■ Items from a data source ■
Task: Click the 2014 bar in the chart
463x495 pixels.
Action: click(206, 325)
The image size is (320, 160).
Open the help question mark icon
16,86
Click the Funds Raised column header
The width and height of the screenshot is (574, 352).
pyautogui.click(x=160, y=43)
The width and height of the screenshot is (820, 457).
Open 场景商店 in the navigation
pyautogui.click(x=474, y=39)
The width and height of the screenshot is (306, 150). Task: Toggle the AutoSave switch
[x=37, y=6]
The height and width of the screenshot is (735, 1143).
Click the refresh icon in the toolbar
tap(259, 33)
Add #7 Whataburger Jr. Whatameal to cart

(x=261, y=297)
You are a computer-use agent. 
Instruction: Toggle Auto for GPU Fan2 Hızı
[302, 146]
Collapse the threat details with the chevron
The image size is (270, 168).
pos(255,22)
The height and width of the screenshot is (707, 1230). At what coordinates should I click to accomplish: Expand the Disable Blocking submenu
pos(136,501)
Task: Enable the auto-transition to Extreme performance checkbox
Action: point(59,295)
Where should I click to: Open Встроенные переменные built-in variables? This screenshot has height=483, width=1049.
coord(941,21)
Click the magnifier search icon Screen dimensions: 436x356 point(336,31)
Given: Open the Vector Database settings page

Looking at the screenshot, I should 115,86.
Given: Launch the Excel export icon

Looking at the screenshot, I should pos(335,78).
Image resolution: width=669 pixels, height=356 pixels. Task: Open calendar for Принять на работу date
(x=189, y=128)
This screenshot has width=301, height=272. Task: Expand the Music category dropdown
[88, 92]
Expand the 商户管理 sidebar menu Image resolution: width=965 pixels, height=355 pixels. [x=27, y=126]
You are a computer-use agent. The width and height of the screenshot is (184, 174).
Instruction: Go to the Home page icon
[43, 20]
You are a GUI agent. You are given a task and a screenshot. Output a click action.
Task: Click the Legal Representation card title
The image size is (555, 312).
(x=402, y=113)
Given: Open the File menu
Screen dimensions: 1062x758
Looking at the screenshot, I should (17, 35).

■ Exercise instructions ■
What you return should consist solely of the lines from the one containing "Given: Open the Vector Database settings page" through the end of the entries above, reproduced exactly.

■ Answer for this exercise ■
Given: Open the Vector Database settings page

Looking at the screenshot, I should 115,86.
Given: Launch the Excel export icon

Looking at the screenshot, I should pos(335,78).
Image resolution: width=669 pixels, height=356 pixels. Task: Open calendar for Принять на работу date
(x=189, y=128)
This screenshot has width=301, height=272. Task: Expand the Music category dropdown
[88, 92]
Expand the 商户管理 sidebar menu Image resolution: width=965 pixels, height=355 pixels. [x=27, y=126]
You are a computer-use agent. The width and height of the screenshot is (184, 174).
Instruction: Go to the Home page icon
[43, 20]
You are a GUI agent. You are given a task and a screenshot. Output a click action.
Task: Click the Legal Representation card title
The image size is (555, 312).
(x=402, y=113)
Given: Open the File menu
Screen dimensions: 1062x758
Looking at the screenshot, I should (17, 35).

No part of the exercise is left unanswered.